声が聞こえたとき、目覚めたばかりだというのに、心の中でそう呟いていた。
「ひな、おひな」
稚い童の声。耳慣れたその声。
目を開ける。部屋は薄暗い。夜明け前だろうか、闇は藍鼠のような色をしている。
むくりと起き上がり、布団を剥いで正座した。
見渡す限り姿はない。けれどその存在だけはひしと感じられる。
「……さっき……」
今なら──
伝えられるかもしれない。
「おっとうの……夢を見たの」
どこともなく、ただ闇を見つめながらひなは言った。
「私、おっとうの話を聞くのが好きだった……。中でもいっとう好きだったのは、コツコツさんの話。あれは何度聞いても怖いような、不思議なような……」
つい先ほどまで見ていた夢でも、自分はコツコツさんの話をねだっていた。
父は困ったようなうれしいような顔をして、幼い自分を膝に抱き、ぶっきらぼうだが温かみのある声でもって話をしてくれた。
『あの音は結局何だったんか……』
話し終えると、父はいつも首をかしげる。ひなも一緒になってかしげる。
そして──
「おっとうは、もしかするとあの音は、ジンタかもしれないって」
あるとき、そう言ったのだ。
「私は聞くの。ジンタってだぁれって」
父は答える。
『ジンタってのはな、おめぇの兄貴だ』
ひなが生まれる何年も前。両親にとっては初めての子だったが、生まれて十日も生きられなかった。
その赤子の名が──仁太。
『もしかすっとあの音は、あいつだったんじゃねぇかってな。そりゃ、かかぁが昔っから聞いてるやつは違うだろうよ。でも、俺が一緒に聞いたのはな。あいつのような気がするんだ。かかぁがさびしがらねぇように、会いに来たんじゃねぇかと思ってよ』
『……もういないの?』
『おめぇが産まれて安心したんだろ。でもな、きっとお天道様の向こうから、おめぇのことを見守ってくれているよ』
父はそう言って、娘の頭をやさしく撫でた。
大丈夫だ。
きっと仁太がおめぇを守ってくれる──
「…………仁太でしょう?」
堪え切れず、声が少し大きくなった。
ひなは自分の胸に手を当て、息をつく。それから顔を上げ、また闇を見つめた。
「あなたは……仁太でしょう?」
返事はない。
けれど、それ以外の答えなどないような気がする。
「お夕さんに呼ばれたとき、引き止めてくれた。あれは……私を守ってくれたのよね?」
童と夕とに呼ばれた、あのとき。
あのまま夕のほうへ行っていれば、無事では済まなかったろう。

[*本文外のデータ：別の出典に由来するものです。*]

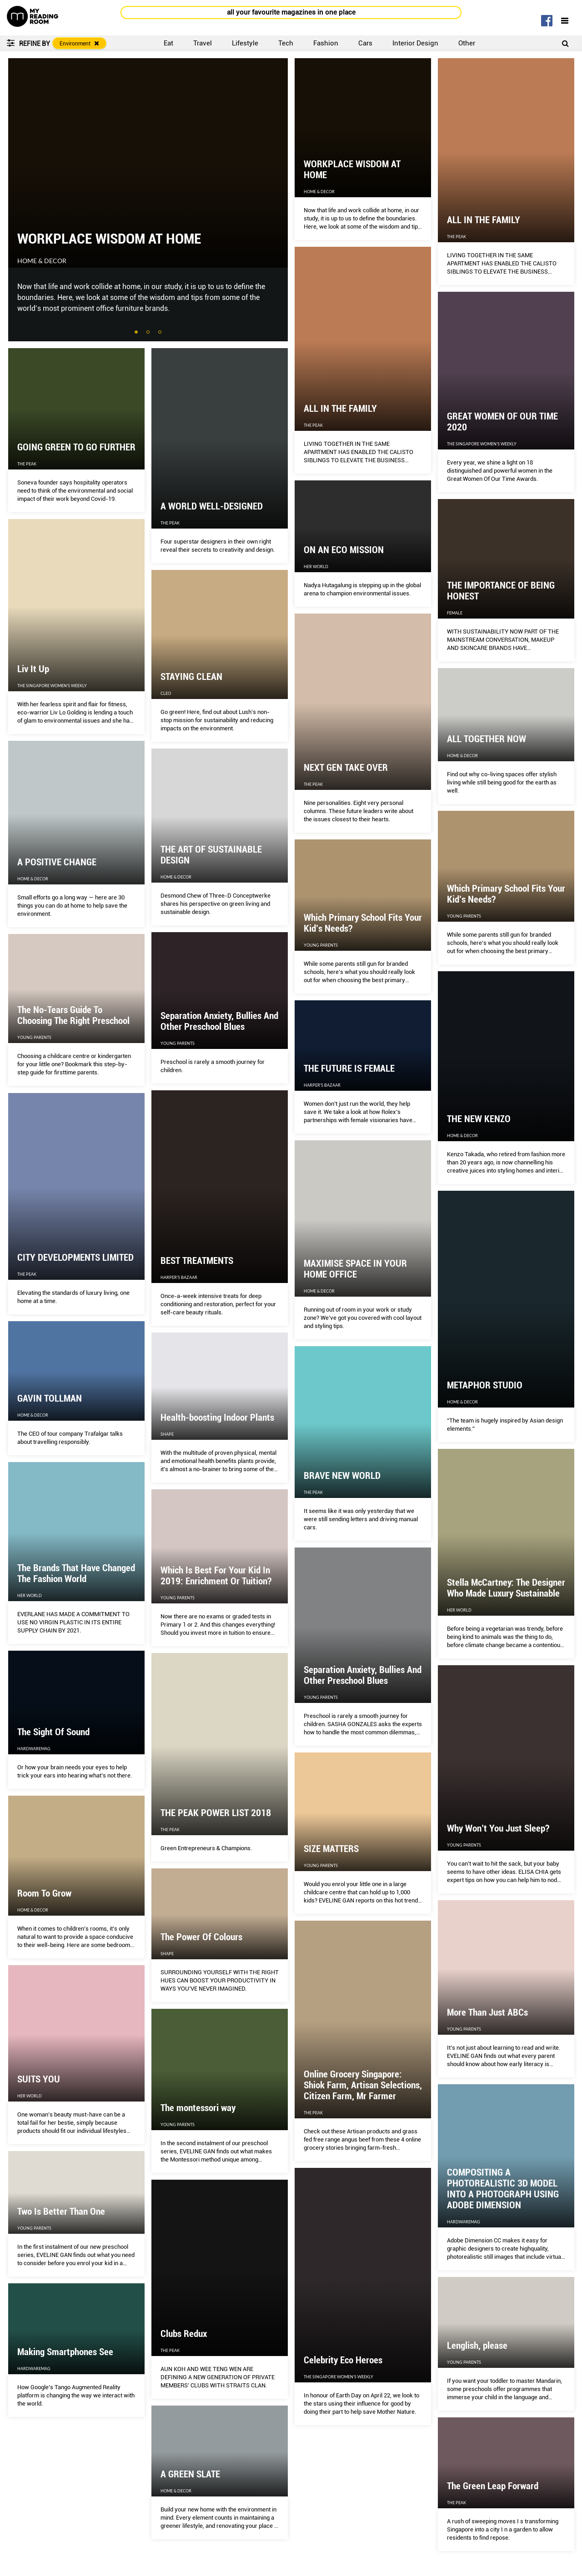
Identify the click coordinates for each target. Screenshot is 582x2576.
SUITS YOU (38, 2079)
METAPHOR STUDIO (484, 1385)
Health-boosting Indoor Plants (217, 1417)
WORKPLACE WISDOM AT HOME (109, 238)
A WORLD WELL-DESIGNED (212, 506)
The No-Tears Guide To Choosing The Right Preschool (73, 1015)
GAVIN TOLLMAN (49, 1398)
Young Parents (464, 916)
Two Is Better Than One (61, 2211)
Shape (167, 1434)
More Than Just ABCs (487, 2012)
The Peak (456, 237)
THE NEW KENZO (479, 1118)
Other (466, 43)
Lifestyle (245, 43)
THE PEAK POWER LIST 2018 (216, 1812)
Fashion (325, 43)
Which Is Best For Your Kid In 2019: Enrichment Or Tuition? (216, 1576)
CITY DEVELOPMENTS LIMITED (75, 1257)
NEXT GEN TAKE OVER (346, 767)
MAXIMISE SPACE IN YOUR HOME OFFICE (355, 1269)
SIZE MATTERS (331, 1848)
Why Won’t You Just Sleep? (498, 1828)
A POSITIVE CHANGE (56, 862)
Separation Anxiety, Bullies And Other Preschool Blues (219, 1021)
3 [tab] (160, 332)
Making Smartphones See (65, 2351)
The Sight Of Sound (53, 1732)
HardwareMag (33, 1749)
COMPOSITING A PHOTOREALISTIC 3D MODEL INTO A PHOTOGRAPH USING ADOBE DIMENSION (503, 2189)
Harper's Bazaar (322, 1085)
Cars (365, 43)
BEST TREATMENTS (197, 1260)
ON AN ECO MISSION (344, 549)
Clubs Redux (184, 2333)
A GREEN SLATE (190, 2474)
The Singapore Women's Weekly (482, 444)
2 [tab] (148, 332)
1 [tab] (137, 332)
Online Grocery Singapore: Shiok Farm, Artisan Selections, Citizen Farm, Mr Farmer (363, 2085)
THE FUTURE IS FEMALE (349, 1068)
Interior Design (415, 43)
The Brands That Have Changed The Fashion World (76, 1573)
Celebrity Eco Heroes (343, 2360)
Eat (168, 43)
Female (454, 613)
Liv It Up (33, 669)
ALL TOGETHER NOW (486, 739)
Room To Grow (44, 1893)
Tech (285, 43)
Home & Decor (41, 261)
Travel (202, 43)
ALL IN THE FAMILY (483, 220)
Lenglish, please (477, 2345)
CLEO (166, 693)
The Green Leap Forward (492, 2486)
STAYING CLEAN (191, 676)
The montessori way (198, 2107)
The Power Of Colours (201, 1937)
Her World (316, 566)
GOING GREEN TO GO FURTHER (76, 447)
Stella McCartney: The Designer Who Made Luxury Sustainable (506, 1588)
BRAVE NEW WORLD (342, 1475)
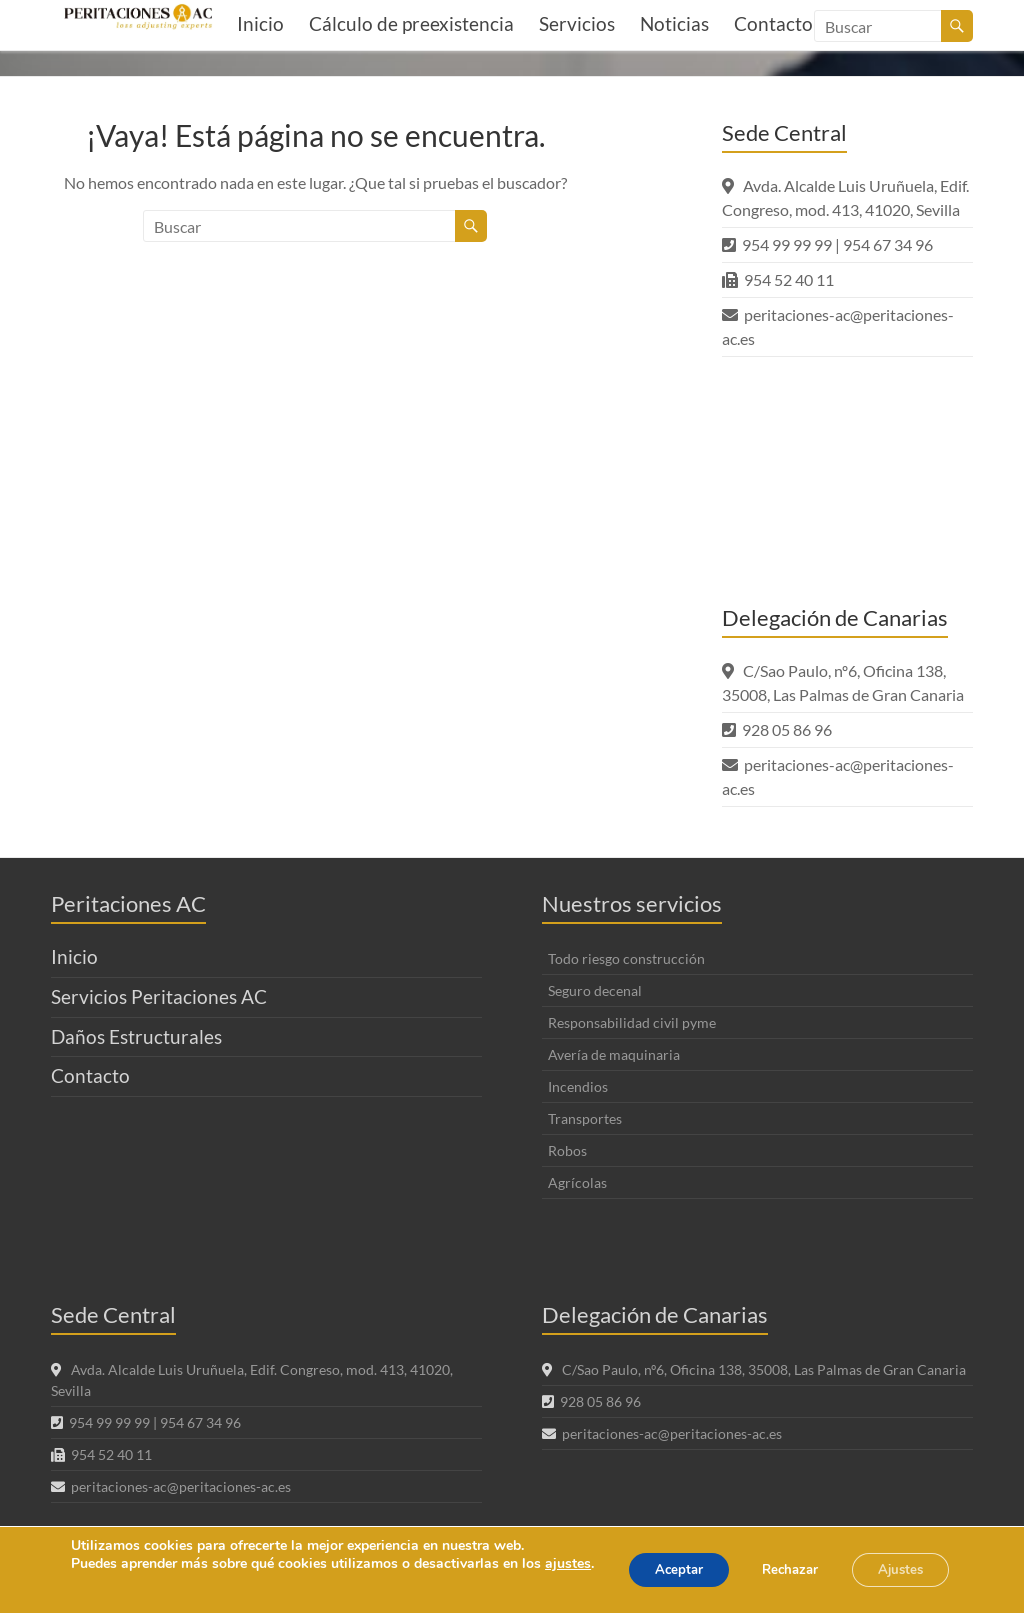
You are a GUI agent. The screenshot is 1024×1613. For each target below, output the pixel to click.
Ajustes (896, 1560)
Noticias (674, 23)
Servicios (577, 23)
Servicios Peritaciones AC (159, 996)
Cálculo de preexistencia (411, 23)
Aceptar (651, 1560)
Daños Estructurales (136, 1036)
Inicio (260, 23)
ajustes (93, 1564)
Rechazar (774, 1560)
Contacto (90, 1075)
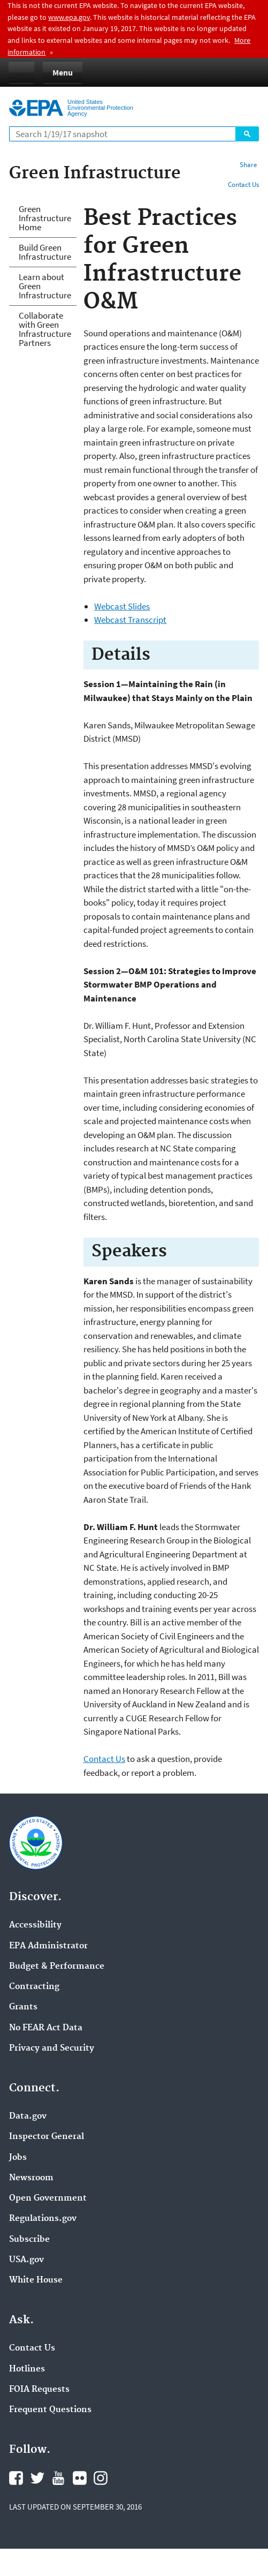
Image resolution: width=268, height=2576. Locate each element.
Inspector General (46, 2137)
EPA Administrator (48, 1946)
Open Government (48, 2198)
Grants (23, 2007)
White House (36, 2280)
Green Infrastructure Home (45, 218)
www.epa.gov (69, 17)
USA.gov (26, 2260)
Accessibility (35, 1925)
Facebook (16, 2478)
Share (248, 164)
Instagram (101, 2478)
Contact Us (243, 184)
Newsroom (31, 2178)
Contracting (34, 1987)
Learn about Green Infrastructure (45, 286)
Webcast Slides (122, 606)
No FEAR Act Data (45, 2028)
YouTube (58, 2478)
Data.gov (28, 2116)
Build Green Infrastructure (45, 252)
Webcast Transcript (130, 620)
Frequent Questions (50, 2410)
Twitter (37, 2478)
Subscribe (29, 2239)
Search (247, 133)
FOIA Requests (39, 2389)
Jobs (18, 2158)
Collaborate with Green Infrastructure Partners (45, 329)
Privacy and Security (51, 2048)
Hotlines (27, 2369)
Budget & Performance (56, 1966)
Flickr (80, 2478)
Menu (62, 72)
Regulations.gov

そもそもひなは囮であり、あやかしに襲われるのは覚悟の上だった。
しかし──
そこで記憶まで奪われていたとしたら。死んでいたとしたら。
せっかくの手掛かりを黒埜に伝えられず、ゆきの命も危なかったかもしれない。
「……ありがとう」
両目に涙をためながら、ひなはそっと頭を下げた。
「あなたは仁太かもしれない。違うのかもしれない。でも、これだけはどうしても伝えたかったの。私と、おゆきさんを……助けてくれてありがとう」
やはり、応える声はなかった。
自分を呼ぶ声が聞こえないということは、もうとっくに消えているのだろう。果たして、感謝は伝わっただろうか。
涙を拭きながら顔を上げる。
そこに。
童が坐している。
「あ……」
薄闇の中、ふっくりした子供らしい体つきに、丈の短い薄っぺらな着物をつけていているのが見える。白い小さな顔はまるで女の子のように愛らしい。顔立ちがどことなく自分に似ているような気がした。
「仁太?」
思わずそう呼びかける。
年は四つか五つくらいに見えるのに、童は気難しい表情をして口を結んでいる。
手を伸ばせば届く距離だ。そうしたい気持ちをひなは懸命にこらえた。
こちらから触れれば消えてしまう。そんな予感がした。
「ねえ、仁太」
聞いてもいいのだろうか。
きっと童は答えない。そもそも言葉にするのが怖い。
でも、ここで聞かなければ──
もう機会はないかもしれない。
その思いが口を開かせる。
「どうして………」
拳を握りしめ、かろうじて声を絞り出す。